3. Choose foods labeled “low sodium”—but still check that label

The FDA allows food to be labeled ‘low sodium’ if there is 140 mg of sodium or less per serving. That’s still 10% of the daily recommended intake for a toddler, so read the nutrition label and consider the serving size as well.

4. Spend time in the produce aisle

Fresh fruits and vegetables are sodium-free, and provide many of the nutrients that growing bodies need, including potassium. Even better, these foods can counteract the effects of a high sodium diet and help regulate blood pressure.

5. Stock up on spices

Let’s be frank: One of the big reasons we consume so much salt is because our taste buds enjoy the flavor boost--and there’s no need to just eat bland food!
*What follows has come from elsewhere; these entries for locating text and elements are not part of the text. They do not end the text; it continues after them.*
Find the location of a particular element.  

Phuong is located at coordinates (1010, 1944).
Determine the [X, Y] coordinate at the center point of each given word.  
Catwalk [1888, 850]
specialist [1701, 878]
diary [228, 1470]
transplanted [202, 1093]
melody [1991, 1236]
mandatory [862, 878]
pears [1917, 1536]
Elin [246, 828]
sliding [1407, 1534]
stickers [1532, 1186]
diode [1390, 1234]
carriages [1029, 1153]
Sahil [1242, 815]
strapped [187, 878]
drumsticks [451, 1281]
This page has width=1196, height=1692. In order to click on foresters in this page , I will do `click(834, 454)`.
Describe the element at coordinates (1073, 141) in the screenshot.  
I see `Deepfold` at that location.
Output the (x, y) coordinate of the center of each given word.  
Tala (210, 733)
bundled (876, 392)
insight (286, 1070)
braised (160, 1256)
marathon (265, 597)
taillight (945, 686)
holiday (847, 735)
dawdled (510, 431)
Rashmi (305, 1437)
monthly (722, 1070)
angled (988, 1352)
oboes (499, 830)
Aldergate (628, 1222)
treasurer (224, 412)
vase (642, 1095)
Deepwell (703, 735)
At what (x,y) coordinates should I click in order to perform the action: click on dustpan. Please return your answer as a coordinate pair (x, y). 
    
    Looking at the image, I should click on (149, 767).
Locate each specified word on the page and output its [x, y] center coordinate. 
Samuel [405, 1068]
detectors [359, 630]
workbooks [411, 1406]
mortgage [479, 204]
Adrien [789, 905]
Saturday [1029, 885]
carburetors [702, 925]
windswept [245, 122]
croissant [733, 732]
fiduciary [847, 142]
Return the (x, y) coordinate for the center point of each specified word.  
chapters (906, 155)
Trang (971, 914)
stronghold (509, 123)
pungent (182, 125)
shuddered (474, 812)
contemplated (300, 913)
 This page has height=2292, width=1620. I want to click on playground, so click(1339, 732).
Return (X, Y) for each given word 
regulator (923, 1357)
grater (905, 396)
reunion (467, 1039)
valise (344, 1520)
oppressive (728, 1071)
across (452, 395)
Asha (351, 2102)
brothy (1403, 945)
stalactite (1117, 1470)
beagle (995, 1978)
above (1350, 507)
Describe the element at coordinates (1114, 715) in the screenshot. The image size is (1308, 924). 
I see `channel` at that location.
Instead of salt, add lots of herbs, veggies, and spices  like garlic, onions, pepper, thyme, oregano, freshly squeezed citrus juices or zest, and more to give your food that critical yum factor.

6. Cook!

If you want to make the biggest dent in your daily salt intake, eat home-cooked meals more often. Only 5% of our daily salt intake comes from home prepared meals—and plus, you can engage in family-style dining, guaranteed to benefit even your youngest eaters.